Sometimes. Heme iron (red meat, liver) absorbs 15-35%. Non-heme (spinach, lentils) absorbs 2-20%. Cooking in cast iron helps. But for deficiency, food alone rarely catches up quickly. I combine supplements with dietary strategies.
Q: What about "gentle" or "slow-release" iron?
Most slow-release forms are still ferrous sulfate. The coating reduces immediate nausea but can reduce absorption too. I'd rather use a better-absorbed form without coatings.
Q: My stool turned black—is that normal?
Yes, with iron supplements. But if it's tarry and sticky, that's different—could be gastrointestinal bleeding. When in doubt, get it checked.

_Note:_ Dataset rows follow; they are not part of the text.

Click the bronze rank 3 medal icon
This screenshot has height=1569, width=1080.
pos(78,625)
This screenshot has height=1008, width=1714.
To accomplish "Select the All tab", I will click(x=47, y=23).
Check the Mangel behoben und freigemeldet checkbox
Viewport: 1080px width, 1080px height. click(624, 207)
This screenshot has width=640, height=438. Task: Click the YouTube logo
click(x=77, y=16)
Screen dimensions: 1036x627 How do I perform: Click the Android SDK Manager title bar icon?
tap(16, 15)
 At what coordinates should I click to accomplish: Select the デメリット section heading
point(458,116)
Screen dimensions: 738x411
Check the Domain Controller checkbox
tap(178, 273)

Q: How long until I feel better?
Energy often improves in 2-4 weeks. Hair loss (if iron-related) takes 3-6 months to reverse. We retest ferritin at 3 months to track progress.
Bottom Line
- Ferrous bisglycinate causes less constipation and absorbs better than ferrous sulfate
- Take 25-50mg elemental iron daily with vitamin C, on empty stomach
- Avoid calcium, coffee, tea for several hours after dose
- Retest ferritin after 3 months—don't supplement blindly long-term
Disclaimer: This is educational information, not medical advice. Iron supplementation requires proper diagnosis and monitoring.